ISBN: 978-1-60940-305-8
CHAPTER 1
Thin Places
Heaven and earth are only three feet apart,
but in the thin places, that distance is even smaller.
— Celtic saying
This desiring isn't indiscriminate,
nor quickly satiated, surprised how skin
pressed to skin can regulate its fever,
cooling to apology for pushing through
a crowd toward memory's blue and white print,
cotton flannel dress, handfuls of auburn hair
lifting and falling as I call a name
and stretch to touch a shoulder,
and the woman, almost whom I expected,
turns and smiles.
It must be the desire of angels for angels
or God for the mother of his child.
Only in dreams may I press my fingers
to the cupping just above your hips
taut and quivering, your lovely, lower back
arching. Only in dreams ...
no end to touching
the thin places, almost translucent
skin on skin,
heaven and earth.
Robert Henri's "The Old Model"
Oil on canvas, circa 1912
She has gathered about her
a shawl of bleeding colors,
shades of Iberia and Egypt,
warm and cool sands sliding
into, easing beyond each hue
as a drop of oil, the feathers
of a raven, contain the mystery
of purple and what seems at first
black, then Pyrenees green,
flash of a Parisienne
summer dress, the rippling Seine,
Eden's palette, plumage of
jungle birds, the shades of blood
woven in a matador's cape,
the agitated skirts
of flamenco dancers
swishing the darkness.
She is regal, the shawl her cloak
of royalty dictating a presence
she has garnered for such a sitting.
Her eyes, the ebony of polished marble,
absorb all colors, the only relief
two pin points of white that hold us
mute and obeisant before her,
as it was for Henri, his brushstrokes
trembling, that indelicate nose,
those cheekbones, like the eyebrows,
built high and hard, against which
a lover would break asunder
and tumble to the blood-full lips
no Leonardo could paint,
her feline smile that of a lioness
fixed upon the artist's heart.
Daphne
after Steve Neves' painting "Strange You Never Knew"
Not yet the lead arrow, not yet the gold,
young Eros stringing his bow only for minor poets
and minstrels, adolescent boys flexing before mirrors,
fantasizing sixth-grade girls tall as their mothers.
Daphne is safe, Apollo busy revving up his chariot,
its flames, for now, stylized.
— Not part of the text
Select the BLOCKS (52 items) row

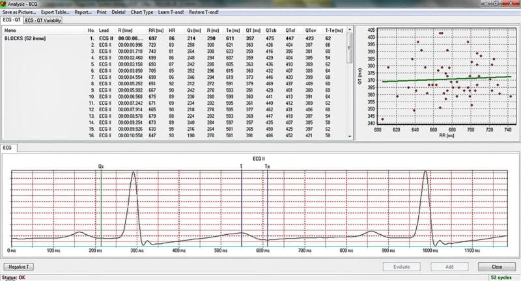coord(24,38)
She is inviolate
as the bay laurel leaves teasing down to touch
her hair, her cheek, hint of eucalyptol,
Mediterranean breeze.
Soon she will transform into skin-slick bark
and lithesome limbs, spear-tipped glossy leaves,
forever green, pale flowers paired, the only fruit —
small, shining, dark-purple berries.
She will need no tending. No spurned lover's ax
can fell her, each blow regenerating, healing
heedless of the slow turn of seasons — winter to spring.
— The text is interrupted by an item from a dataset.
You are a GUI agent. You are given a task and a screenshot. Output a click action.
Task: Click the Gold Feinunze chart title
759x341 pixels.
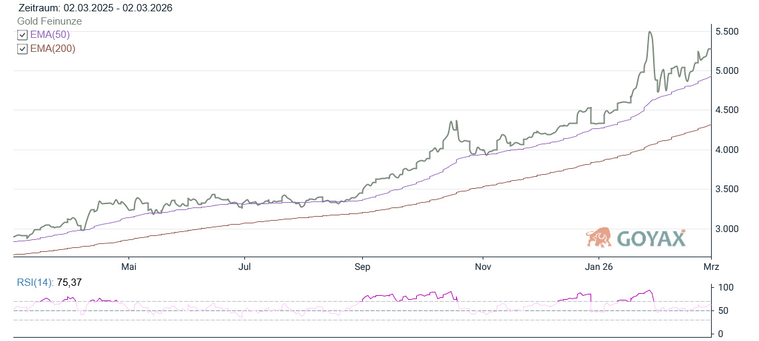coord(50,21)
Hers is no fanfare resurrection. For no man
she dies and rises anew from his bed.
It is only men who paint her, sculpt her soft lines
into marble, smooth, cold to the touch,
the best they can know. Eros is petulant
and unforgiving, his arrows irony-tipped,
mightier than chariots and music, the feeble poetry
of middle aged men at writing tables cleared of
all but a lined tablet, a soft-lead pencil, gooseneck lamp —
forty watts against the dark of 4:00 a.m.
And yet, even now, a young man steeped in the classics,
the poetry of having loved unknown, poetry of dying
the far, far better death, dreams his Daphne
in repose, seated before an open doorway, demure,
eyes pensive, the note unfolded in her lap.
Her long, auburn hair, her olive skin,
Grecian nose, pomegranate lips ever so slightly parted.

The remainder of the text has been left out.